VOLCANOES ARE MORE often associated destruction, but new evidence shows they might be the reason some animals and plants survived past ice ages.

Steam and heat from volcanoes and hot rocks appear to keep species at a more comfortable temperature under the ice, allowing them to outlive those far away from such heat sources.

“Volcanic steam can melt large ice caves under the glaciers, and it can be tens of degrees warmer in there than outside,” Dr Ceridwen Fraser from the Australian National University said in a statement.

“Caves and warm steam fields would have been great places for species to hang out during ice ages.”

Antarctic vocanoes protected species under the ice

Antarctica has at least 16 volcanoes which have been active since the last ice age 20,000 years ago.

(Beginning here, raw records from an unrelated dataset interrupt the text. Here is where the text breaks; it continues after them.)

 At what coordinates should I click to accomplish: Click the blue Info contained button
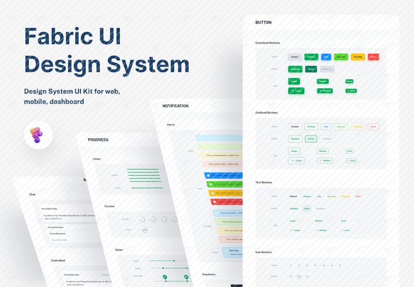(326, 57)
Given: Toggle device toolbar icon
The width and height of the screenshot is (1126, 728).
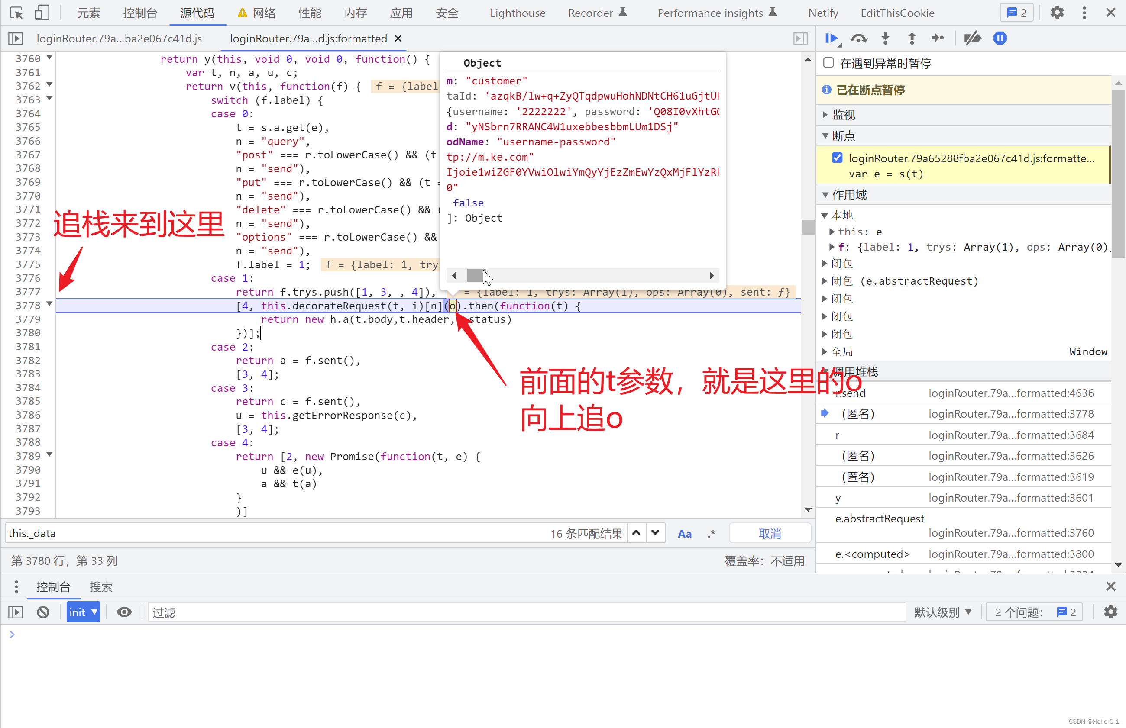Looking at the screenshot, I should click(42, 13).
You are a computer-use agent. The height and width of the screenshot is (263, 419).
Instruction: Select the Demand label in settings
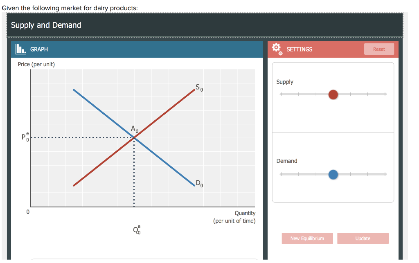tap(286, 161)
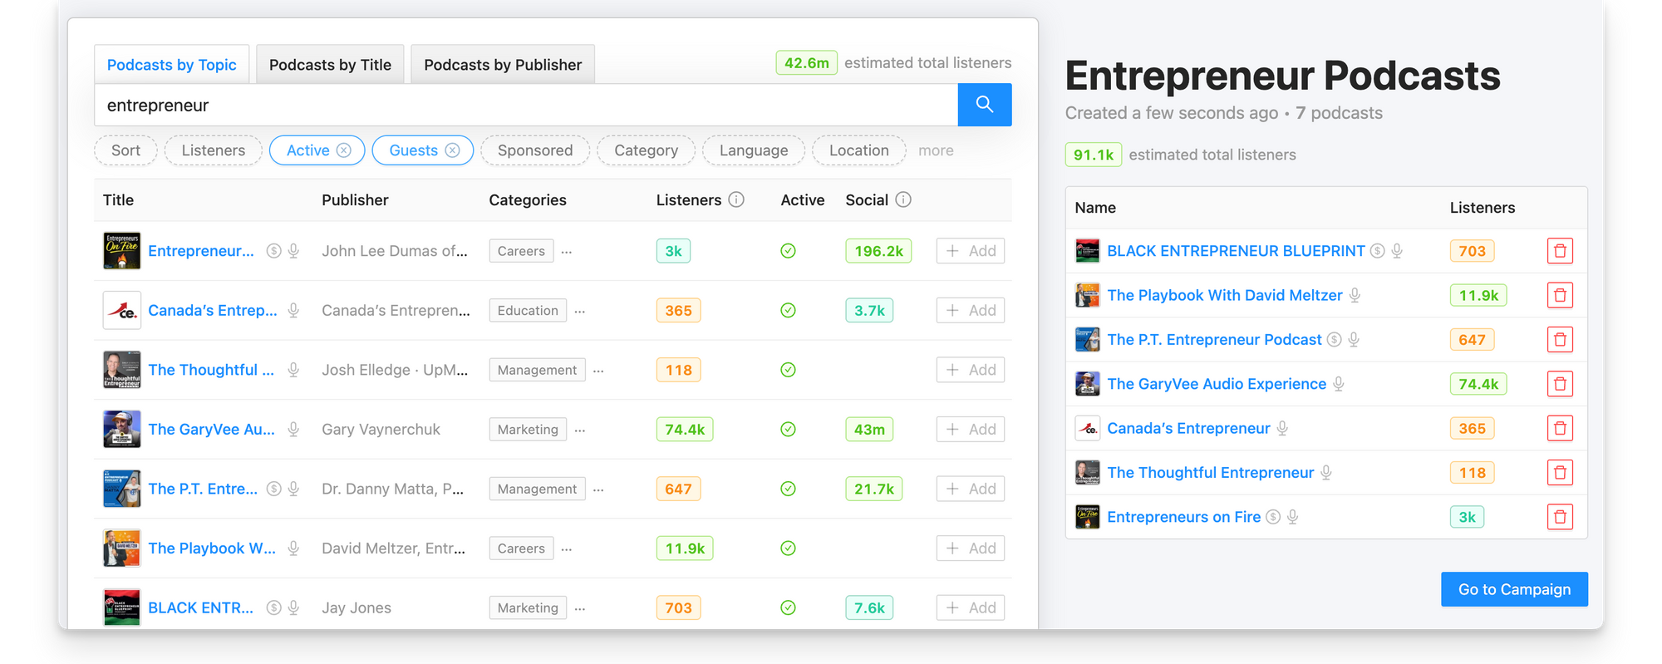This screenshot has width=1662, height=664.
Task: Open The Playbook With David Meltzer link
Action: coord(1224,295)
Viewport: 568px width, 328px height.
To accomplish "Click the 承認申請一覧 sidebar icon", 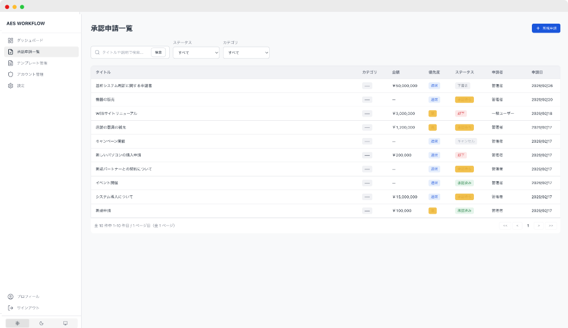I will click(11, 52).
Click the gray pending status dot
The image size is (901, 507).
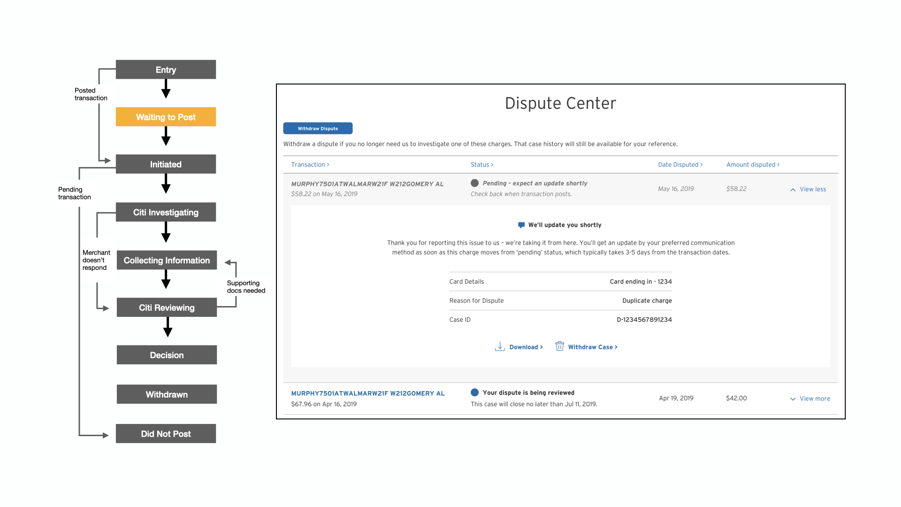474,183
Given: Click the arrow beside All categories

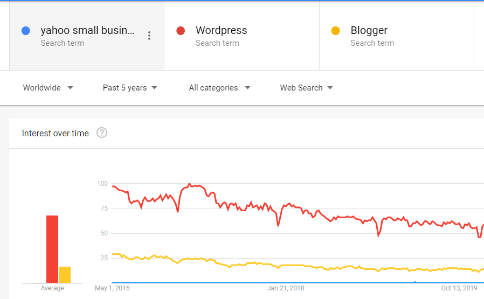Looking at the screenshot, I should point(247,88).
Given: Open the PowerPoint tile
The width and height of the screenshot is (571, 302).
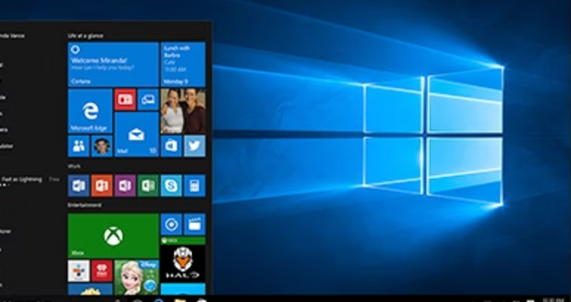Looking at the screenshot, I should pos(102,185).
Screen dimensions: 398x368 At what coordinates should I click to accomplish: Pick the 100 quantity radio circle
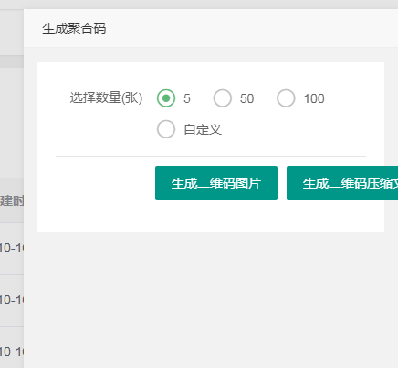pyautogui.click(x=286, y=98)
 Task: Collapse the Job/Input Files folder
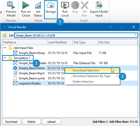pos(5,48)

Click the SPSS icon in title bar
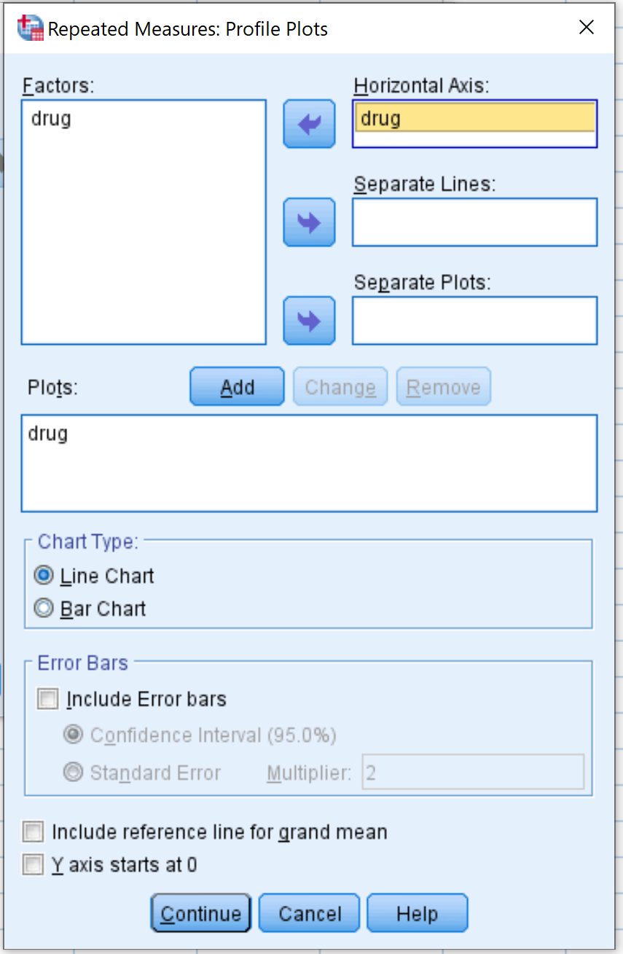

The findings go a long way to explain how some species survived and continue to evolve even when the planet was covered in glaciers, says the international team of researchers, led by Dr Fraser and the Australian Antarctic Division’s Dr Aleks Terauds.

The team studied tens of thousands of records of common Antarctic species of mosses, lichens and bugs, collected over decades by hundreds of researchers.

About 60 per cent of Antarctic invertebrate species are found nowhere else in the world and must have been there for millions of years, says Professor Peter Convey from the British Antarctic Survey.

“How they survived past ice ages … has long puzzled scientists,” Professor Convey said.

The findings will help scientists understand how species respond to climate change and will certainly aid with conservation efforts in Antarctica, Professor Steven Chown from Monash University said.

“Knowing where the hotspots of diversity are will help us to protect them as human-induced environmental changes continue to affect Antarctica,” he said.